Christine rue dans les brancards. Elle dépose une plainte au Commissaire du CIUSSS de l’Estrie, à la Commission des droits de la personne et de la jeunesse, elle interpelle son député, Pierre Reid, et la ministre responsable de la protection de la jeunesse, Lucie Charlebois. 

En vain. «Je me sentais dans un cul-de-sac.»

Sept mois et demi plus tard, elle se retrouve à nouveau devant le tribunal, la DPJ demande une prolongation du placement. «J’avais réussi à trouver un avocat. On arrive là avec tous nos espoirs, on avait des documents à mettre en preuve, des témoins. Mais on a eu juste une heure d’audience, on n’a pas eu le temps de déposer notre preuve. Ça s’est résumé à une seule chose : “Il faut que vous reconnaissiez le problème, vous ne le reconnaissez pas, donc on les replace pour un autre six mois”.»

Elle encaisse le choc. «On ne dort plus, on ne mange plus, c’est insupportable. J’ai ai été battue à crâne ouvert avec des bottes à cap d’acier, mais se faire enlever ses enfants, c’est pire que ça. Il n’y a rien de pire.»

Elle n’a pas dit son dernier mot, elle se met à la recherche d’un bon avocat pour la défendre, mais elle doit y mettre le prix. «J’en ai engagé un premier et je suis allée en chercher un deuxième. Ça pouvait me coûter jusqu’à 700 $ de l’heure, une journée de cour, c’était 5000 $. Il fallait que je sorte mes enfants de là.»

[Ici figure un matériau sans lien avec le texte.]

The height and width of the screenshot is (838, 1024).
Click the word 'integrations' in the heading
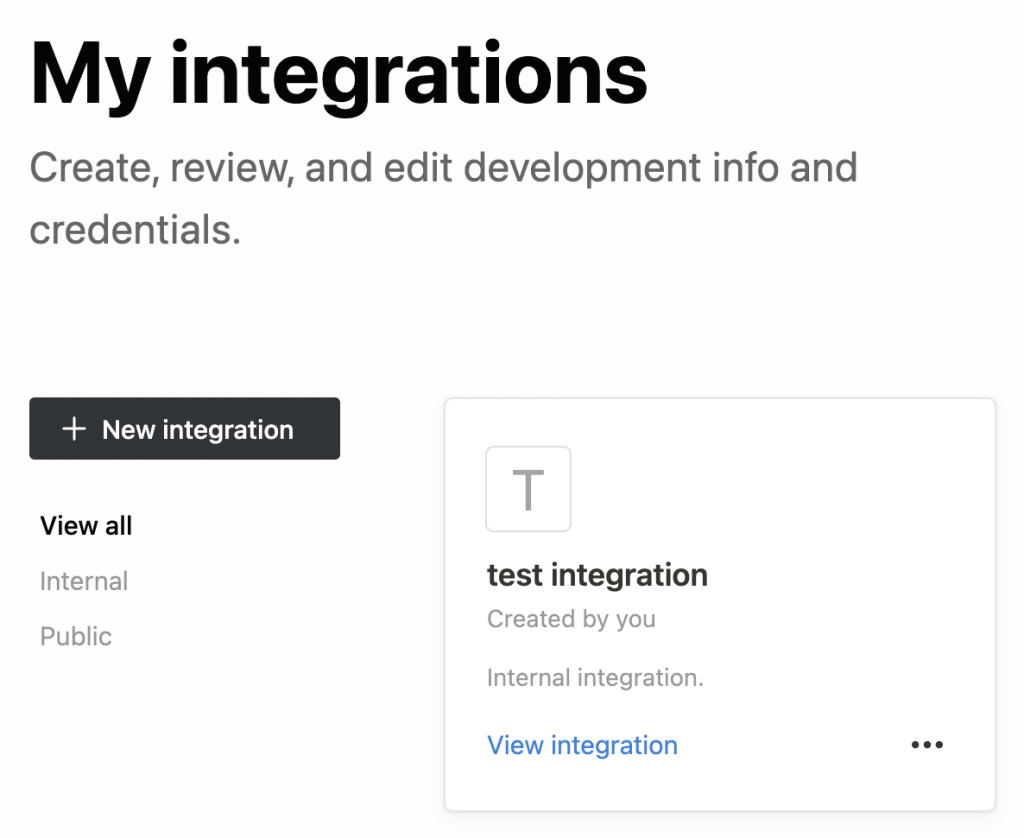tap(409, 75)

Les 100 000 $ d’héritage de son père y sont passés. «Je n’ai plus rien, j’ai tout liquidé.»

Mais, quand est venu le temps de revenir devant le juge, le vent a tourné. «Finalement, on a pu démontrer mon innocence, on a prouvé qu’on a toujours été de bons parents, qu’il n’y avait aucun problème de santé mentale. Au début de son jugement, le juge a dit : “On n’a pas l’habitude de remettre des enfants, mais dans ce cas-ci, on voit que les enfants dépérissent”…»

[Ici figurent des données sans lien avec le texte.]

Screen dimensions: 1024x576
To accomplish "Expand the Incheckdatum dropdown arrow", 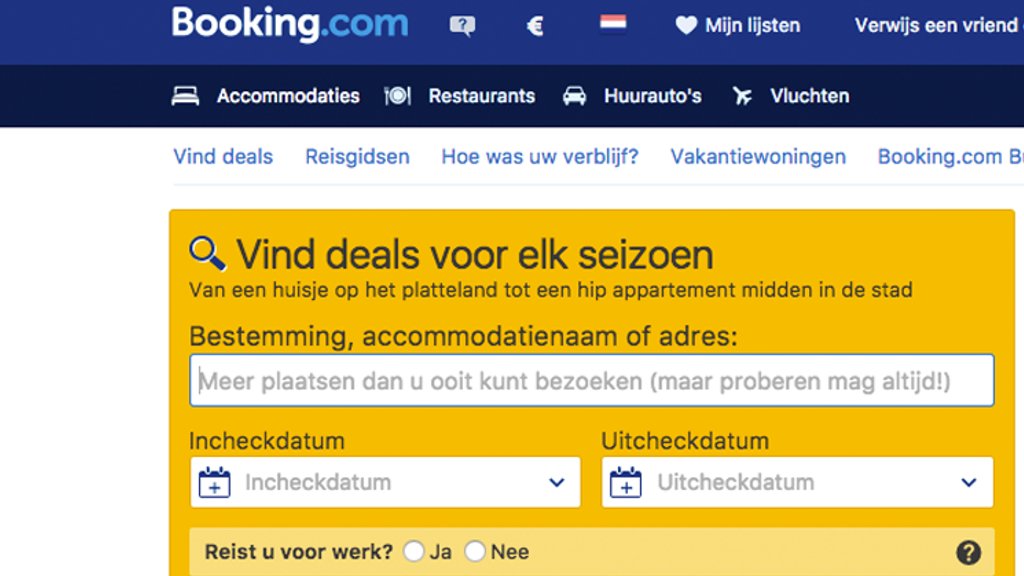I will point(557,483).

Du côté de la DPJ, on demandait que les enfants restent là jusqu’à leur majorité. «Lors du procès, la dame de la famille d’accueil a divulgué que, depuis le début, tout avait été entendu avec elle, les intervenants et l’orienteur de la DPJ, qu’elle allait garder les enfants jusqu’à 18 ans.»

Après deux ans, Christine a récupéré ses enfants.

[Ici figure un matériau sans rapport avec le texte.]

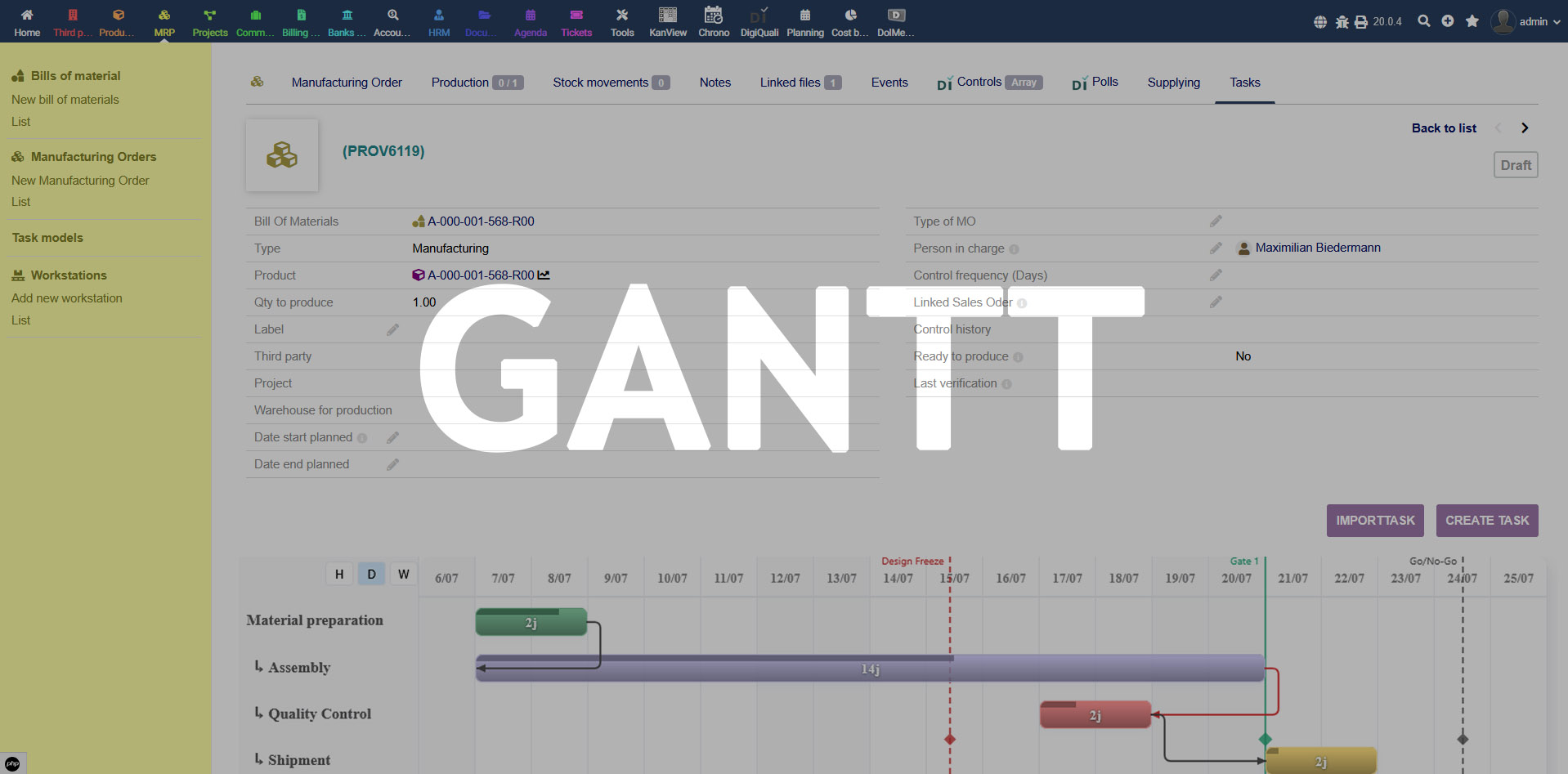Open the quick add plus menu
Screen dimensions: 1568x774
coord(1447,21)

Mais elle devait réparer les pots cassés. «Les gens pensent qu’après la DPJ, tout est beau... la réalité, c’est qu’on doit vivre avec des traumatismes. Mes enfants et moi, on a consulté au privé pour évacuer ce que nous avons vécu. […] Mon fils a souffert de nanisme psychoaffectif, il a arrêté de grandir, il ne parlait plus, ne mangeait plus. Quand il est revenu, je ne le reconnaissais plus, il n’était plus expressif, la dame lui avait rasé les cheveux à la peau. [Sa sœur] a dit en cour : “Mon frère est mort”.» 

Ils vont mieux, maintenant. «Ça leur a pris huit mois à sortir de leur coquille. Ils s’enfermaient dans leur chambre parce qu’ils avaient peur de repartir. Mon fils est passé en un an d’un enfant de six ans à un ado de 14 ans, un sportif qui joue au football. Ma fille, elle a recommencé à tisser des liens d’amitié. Mes enfants fonctionnent bien quand même, mais ils sont marqués à vie. Il y a certaines choses qui vont rester brisées, c’est comme si on avait arraché des pages dans un livre.»

Son fils a tout effacé. «Il est amnésique, il ne se souvient plus de rien jusqu’à son retour, même sa vie avant…»

* Prénom fictif

NDLR : Pour tous les cas présentés dans cette série, Le Soleil a eu entre autres accès aux jugements des tribunaux où est exposée la position de la DPJ, à des enregistrements et à des rapports officiels produits par des experts.